Glufosinate resistance was previously confirmed in three Palmer amaranth accessions from Arkansas (MSR1, MSR2, and CCR). Greenhouse screening results suggested the presence of multiple herbicide resistance. Therefore, this study aimed to determine the postemergence resistance profile of these three glufosinate-resistant Palmer amaranth accessions. Field experiments were also conducted to assess preemergence and postemergence herbicide options to control the accession with the highest glufosinate resistance level (MSR2). A dose-response assay with the three resistant accessions and two susceptible standards was conducted with the herbicides 2,4-D, atrazine, dicamba, diuron, fomesafen, glyphosate, imazethapyr, and mesotrione.

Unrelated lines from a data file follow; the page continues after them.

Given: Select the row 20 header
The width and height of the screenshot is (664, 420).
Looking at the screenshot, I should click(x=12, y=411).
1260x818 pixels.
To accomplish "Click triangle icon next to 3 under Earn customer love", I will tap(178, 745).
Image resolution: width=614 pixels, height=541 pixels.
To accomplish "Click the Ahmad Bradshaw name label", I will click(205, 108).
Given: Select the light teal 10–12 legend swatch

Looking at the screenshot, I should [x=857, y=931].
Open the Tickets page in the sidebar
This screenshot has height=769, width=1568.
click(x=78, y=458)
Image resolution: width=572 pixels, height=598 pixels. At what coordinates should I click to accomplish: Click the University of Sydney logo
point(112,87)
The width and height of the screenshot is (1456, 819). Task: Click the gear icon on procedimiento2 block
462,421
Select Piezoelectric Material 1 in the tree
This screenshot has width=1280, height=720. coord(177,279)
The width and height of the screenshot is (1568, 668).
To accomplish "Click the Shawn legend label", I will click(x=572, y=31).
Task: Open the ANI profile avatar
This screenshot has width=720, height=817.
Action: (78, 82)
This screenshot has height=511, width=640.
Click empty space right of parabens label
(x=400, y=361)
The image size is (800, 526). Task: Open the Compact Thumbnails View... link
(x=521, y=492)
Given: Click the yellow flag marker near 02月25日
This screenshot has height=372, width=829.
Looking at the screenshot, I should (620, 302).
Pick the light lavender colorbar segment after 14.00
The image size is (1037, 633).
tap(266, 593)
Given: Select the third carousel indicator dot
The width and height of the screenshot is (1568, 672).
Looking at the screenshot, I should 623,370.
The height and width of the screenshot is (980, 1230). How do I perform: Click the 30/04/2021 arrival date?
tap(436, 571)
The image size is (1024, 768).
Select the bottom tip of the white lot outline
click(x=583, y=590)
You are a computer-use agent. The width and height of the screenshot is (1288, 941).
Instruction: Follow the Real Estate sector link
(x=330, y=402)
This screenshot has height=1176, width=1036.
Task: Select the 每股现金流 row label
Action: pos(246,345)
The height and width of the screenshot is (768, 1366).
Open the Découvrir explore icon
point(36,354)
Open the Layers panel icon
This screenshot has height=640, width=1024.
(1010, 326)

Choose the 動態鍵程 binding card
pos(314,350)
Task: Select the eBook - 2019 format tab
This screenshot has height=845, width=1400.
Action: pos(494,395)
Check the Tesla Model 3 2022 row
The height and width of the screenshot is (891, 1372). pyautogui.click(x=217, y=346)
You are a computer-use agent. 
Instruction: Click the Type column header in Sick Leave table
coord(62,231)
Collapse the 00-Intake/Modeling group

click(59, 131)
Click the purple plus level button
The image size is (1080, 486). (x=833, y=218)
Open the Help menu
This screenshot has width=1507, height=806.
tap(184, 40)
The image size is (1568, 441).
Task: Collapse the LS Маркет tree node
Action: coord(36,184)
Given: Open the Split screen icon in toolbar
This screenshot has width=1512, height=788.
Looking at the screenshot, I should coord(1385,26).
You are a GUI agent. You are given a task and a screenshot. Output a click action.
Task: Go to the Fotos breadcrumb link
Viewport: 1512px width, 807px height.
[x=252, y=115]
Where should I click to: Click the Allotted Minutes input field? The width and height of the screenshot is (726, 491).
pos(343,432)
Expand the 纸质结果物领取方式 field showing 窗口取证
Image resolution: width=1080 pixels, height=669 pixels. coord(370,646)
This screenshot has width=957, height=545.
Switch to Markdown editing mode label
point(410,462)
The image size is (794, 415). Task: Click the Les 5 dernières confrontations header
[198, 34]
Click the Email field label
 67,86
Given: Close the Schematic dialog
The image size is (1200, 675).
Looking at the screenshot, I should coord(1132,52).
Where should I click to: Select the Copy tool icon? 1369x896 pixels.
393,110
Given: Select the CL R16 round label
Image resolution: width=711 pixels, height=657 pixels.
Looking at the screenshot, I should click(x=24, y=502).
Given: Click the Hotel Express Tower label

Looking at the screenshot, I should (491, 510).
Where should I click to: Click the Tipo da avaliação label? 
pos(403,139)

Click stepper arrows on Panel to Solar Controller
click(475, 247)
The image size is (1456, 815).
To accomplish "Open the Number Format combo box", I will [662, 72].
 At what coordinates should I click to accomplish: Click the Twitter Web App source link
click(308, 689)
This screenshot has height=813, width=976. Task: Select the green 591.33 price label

The preemergence and postemergence field experiments with MSR2 evaluated 15 and 16 single active ingredients, respectively. The Palmer amaranth accessions that carried glufosinate resistance were also confirmed to be resistant to six other postemergence herbicides: 2,4-D, diuron, fomesafen, glyphosate, imazethapyr, and mesotrione. CCR is also resistant to dicamba. Therefore, accessions MSR1, MSR2, and CCR have evolved resistance to postemergence herbicides pertaining to seven sites of action. A shift toward increased tolerance to atrazine has also been observed among all resistant accessions. Overall, field preemergence treatments with atrazine, pyroxasulfone, or trifludimoxazin obtained the highest MSR2 control levels at all evaluation times and the lowest number of seedlings emerging at 3 and 6 wk after treatment. In the postemergence experiment, only paraquat obtained MSR2 control levels above 90% at all ratings. The lowest number of alive MSR2 plants was observed after postemergence treatments with paraquat or trifludimoxazin. Fields near where glufosinate resistance has been confirmed in Palmer amaranth will likely demand a more diverse and proactive management strategy that relies on combinations of chemical, cultural, and mechanical control tactics. Future efforts should focus on sequential applications and mixture, the elucidation of all resistance mechanisms in the evaluated accessions, and soil-applied dose-response.